▶ [Records provided]:
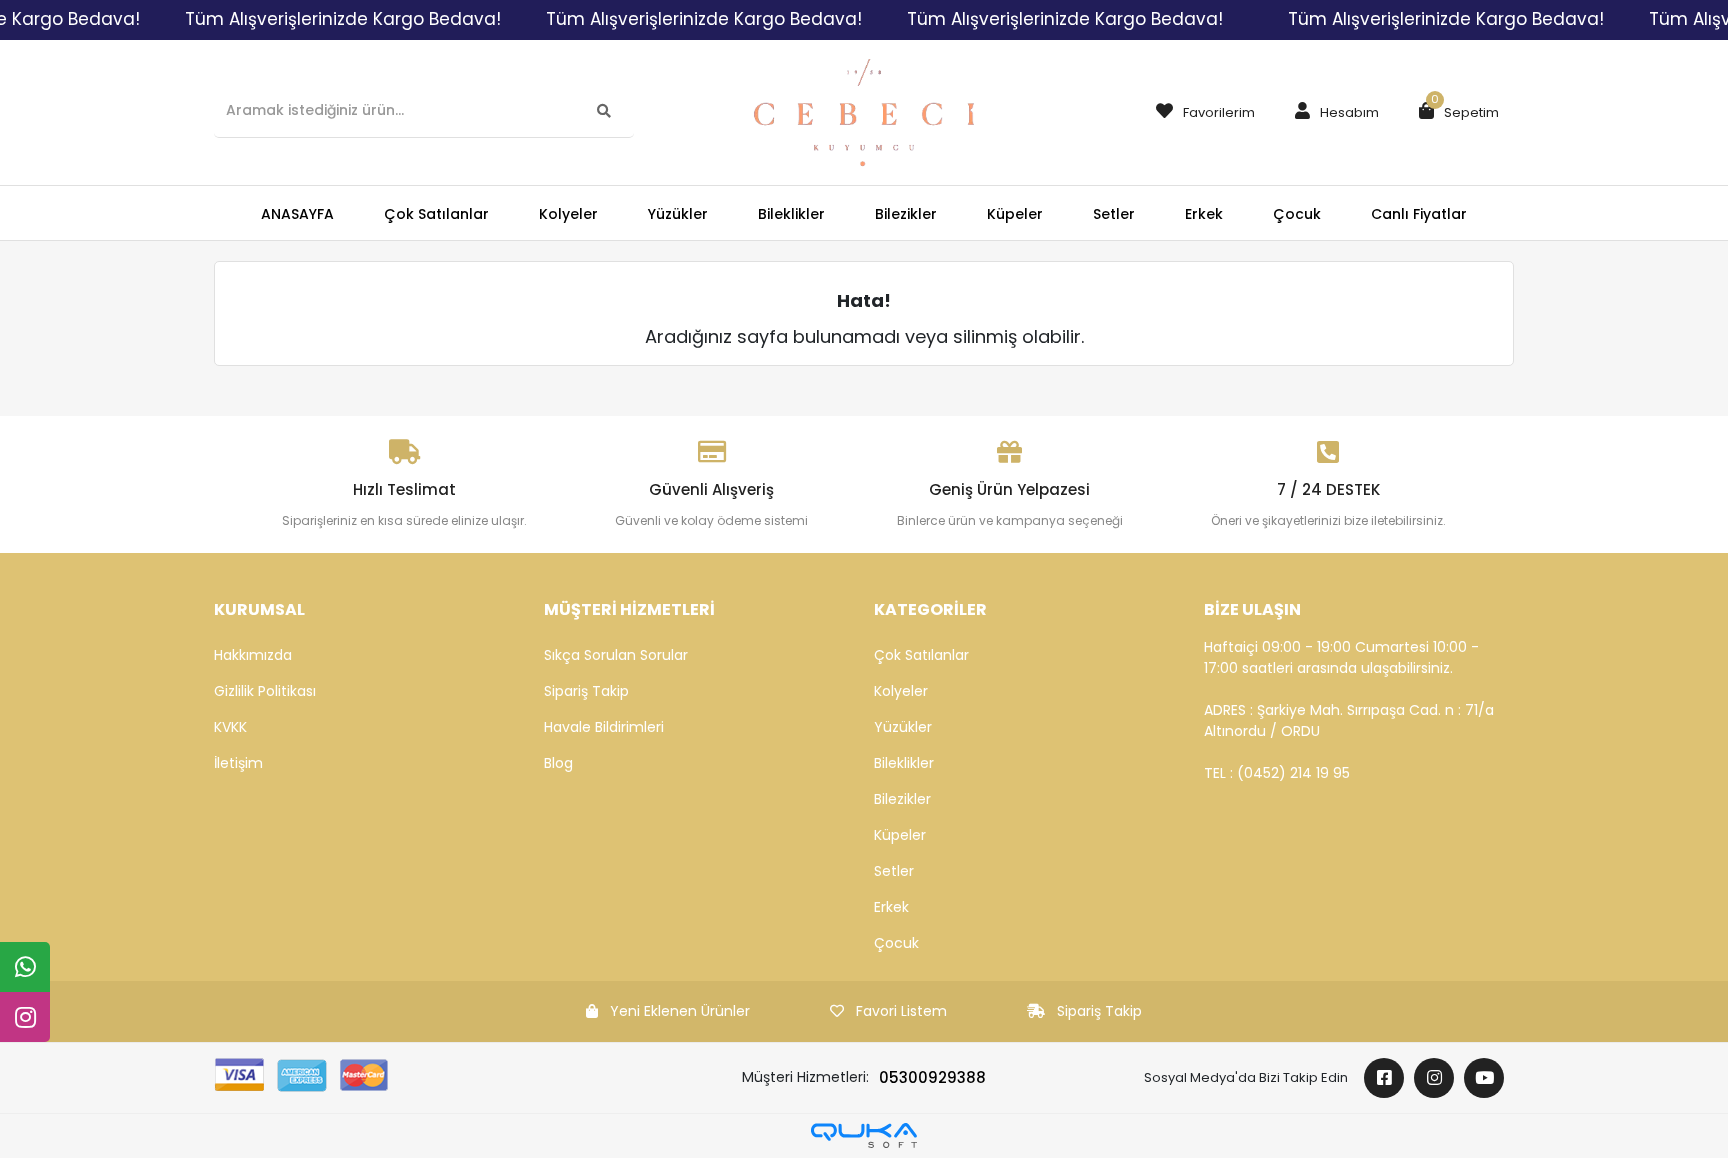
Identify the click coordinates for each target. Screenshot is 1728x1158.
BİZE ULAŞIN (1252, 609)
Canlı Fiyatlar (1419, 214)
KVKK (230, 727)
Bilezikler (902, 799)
==
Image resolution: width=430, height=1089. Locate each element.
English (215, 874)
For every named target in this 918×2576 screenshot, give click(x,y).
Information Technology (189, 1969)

▶ [What you will do]: Within the data above, tally every line that has "each" in it. Answer with the number only.

▶ [Response below]: 2